In the late 1940's, von Neumann started the endeavor to investigate the problem of self-replication by machines. Using a 2-dimensional cellular automaton model, von Neumann conducted a formal investigation to discover the specific features of biological automata that make them self-replicating [Von Neumann 1966]. Since then, various studies of artificial self-replicating machines have followed, using models such as the cellular automata and simple mechanical units. In this project, we seek to explore the ambitious question of how to construct self-replicating non-trivial robots. In nature, we observed that evolution first generated self-replicating single-celled organisms. Multicellular organisms didn't appear in abundance until approximately 550 million years ago, during the Cambrian explosion. Based on this observation, we propose to divide our target problem into two parts: how to construct self-replicating simple robots and how these units may aggregate to form self-replicating non-trivial robots?

Goal:

Multi-cellularity is thought to have evolved at least three times independently (i.e. in animals, plants, and fungi) from single-celled organisms.
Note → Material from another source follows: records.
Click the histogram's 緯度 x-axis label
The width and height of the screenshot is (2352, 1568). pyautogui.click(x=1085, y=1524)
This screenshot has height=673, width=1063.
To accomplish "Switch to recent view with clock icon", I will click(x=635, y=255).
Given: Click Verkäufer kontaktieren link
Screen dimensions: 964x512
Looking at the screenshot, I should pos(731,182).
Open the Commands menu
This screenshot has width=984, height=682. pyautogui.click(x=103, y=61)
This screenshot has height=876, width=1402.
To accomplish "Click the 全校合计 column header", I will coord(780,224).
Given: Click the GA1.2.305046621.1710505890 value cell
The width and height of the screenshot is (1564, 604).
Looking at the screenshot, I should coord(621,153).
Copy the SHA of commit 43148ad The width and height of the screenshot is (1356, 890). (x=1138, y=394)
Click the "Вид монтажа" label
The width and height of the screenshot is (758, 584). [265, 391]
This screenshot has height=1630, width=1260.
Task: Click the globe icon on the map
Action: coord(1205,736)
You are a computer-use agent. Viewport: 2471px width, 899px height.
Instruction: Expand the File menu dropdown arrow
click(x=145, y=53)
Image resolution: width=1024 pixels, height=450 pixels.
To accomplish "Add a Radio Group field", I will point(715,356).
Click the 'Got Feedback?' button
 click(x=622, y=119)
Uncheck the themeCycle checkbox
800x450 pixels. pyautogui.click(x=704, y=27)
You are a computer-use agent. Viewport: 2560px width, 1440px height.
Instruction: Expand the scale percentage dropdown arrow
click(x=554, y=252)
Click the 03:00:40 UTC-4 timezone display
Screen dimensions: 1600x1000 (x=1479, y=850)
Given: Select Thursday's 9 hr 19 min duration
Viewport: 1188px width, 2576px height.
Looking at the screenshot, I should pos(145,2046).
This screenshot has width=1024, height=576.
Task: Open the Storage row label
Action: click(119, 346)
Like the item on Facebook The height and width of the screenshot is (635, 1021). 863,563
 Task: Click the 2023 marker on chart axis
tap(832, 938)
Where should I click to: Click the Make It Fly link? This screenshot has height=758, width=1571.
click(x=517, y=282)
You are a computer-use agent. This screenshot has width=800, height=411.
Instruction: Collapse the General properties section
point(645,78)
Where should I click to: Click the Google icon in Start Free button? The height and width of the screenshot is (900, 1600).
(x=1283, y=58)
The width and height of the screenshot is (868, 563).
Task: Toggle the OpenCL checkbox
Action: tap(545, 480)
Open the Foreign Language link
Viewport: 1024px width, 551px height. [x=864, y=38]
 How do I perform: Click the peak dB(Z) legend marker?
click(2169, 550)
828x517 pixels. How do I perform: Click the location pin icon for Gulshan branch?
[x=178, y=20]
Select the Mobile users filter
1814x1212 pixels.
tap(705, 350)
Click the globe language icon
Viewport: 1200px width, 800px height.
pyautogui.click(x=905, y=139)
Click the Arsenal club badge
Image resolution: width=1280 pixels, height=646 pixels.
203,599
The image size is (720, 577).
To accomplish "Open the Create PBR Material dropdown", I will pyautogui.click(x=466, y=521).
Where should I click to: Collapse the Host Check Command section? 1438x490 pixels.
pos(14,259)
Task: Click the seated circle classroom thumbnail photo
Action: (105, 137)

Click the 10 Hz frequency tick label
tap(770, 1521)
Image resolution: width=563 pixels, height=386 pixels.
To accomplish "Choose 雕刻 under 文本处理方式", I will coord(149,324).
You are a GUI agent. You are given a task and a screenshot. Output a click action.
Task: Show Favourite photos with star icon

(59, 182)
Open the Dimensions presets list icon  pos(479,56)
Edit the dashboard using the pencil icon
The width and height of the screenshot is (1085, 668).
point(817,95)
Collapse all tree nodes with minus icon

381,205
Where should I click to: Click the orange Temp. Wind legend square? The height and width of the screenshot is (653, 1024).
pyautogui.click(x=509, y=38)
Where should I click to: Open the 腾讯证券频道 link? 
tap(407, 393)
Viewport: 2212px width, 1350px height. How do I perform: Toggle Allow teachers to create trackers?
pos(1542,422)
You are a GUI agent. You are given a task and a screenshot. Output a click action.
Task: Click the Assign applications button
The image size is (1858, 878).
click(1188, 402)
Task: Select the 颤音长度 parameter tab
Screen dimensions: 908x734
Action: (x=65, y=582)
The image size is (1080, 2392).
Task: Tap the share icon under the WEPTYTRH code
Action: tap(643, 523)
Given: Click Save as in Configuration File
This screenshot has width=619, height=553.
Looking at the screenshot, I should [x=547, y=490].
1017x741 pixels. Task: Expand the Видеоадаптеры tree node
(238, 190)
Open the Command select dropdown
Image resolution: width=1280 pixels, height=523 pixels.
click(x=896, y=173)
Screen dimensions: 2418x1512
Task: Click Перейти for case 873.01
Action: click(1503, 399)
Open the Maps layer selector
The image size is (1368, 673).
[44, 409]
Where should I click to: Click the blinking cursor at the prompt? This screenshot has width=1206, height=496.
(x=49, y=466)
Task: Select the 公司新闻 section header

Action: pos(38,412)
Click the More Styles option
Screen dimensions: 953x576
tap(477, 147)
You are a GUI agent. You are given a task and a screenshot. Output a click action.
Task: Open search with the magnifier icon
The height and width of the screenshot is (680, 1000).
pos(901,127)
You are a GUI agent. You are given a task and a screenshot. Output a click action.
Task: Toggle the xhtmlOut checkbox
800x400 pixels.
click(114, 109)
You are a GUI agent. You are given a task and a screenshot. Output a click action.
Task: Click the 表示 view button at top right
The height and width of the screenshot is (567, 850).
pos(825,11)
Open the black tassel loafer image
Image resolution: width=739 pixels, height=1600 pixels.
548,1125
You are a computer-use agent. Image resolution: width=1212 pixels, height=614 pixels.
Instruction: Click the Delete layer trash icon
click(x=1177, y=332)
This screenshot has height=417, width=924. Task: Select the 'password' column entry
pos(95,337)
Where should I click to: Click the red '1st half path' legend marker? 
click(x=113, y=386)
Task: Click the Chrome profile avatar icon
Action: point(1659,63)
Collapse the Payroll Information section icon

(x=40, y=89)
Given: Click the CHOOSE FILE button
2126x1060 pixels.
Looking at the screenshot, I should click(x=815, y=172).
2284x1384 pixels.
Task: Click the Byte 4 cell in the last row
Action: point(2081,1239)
Metazoans, highly complex multi-cellular creatures with specialized organs, abruptly appear fully-formed in the fossil record, without any available intermediates to link them to their unicellular ancestors. This leaves the question of how multi-cellularity emerged from single-celled organisms as one of the great, as yet unsolved mysteries of evolution.In this project, we plan to carry out various computational experiments to study the following issues: how do unicellular aggregates form and under what conditions are they more beneficial? why do individuals in aggregates surrender their ability to reproduce? how does unicellular organism's self-reproducing mechanism evolve to the self-reproducing mechanism in multi-celled organism? how does differentiation emerge in multi-cellular organisms? Our hope is that the answers to these questions can be ultimately applied in designing complex robots that self-replicate.

Reference:

J. von Neumann. Theory of Self-Reproducing Automata. University of Illinois Press, Illinois, 1966.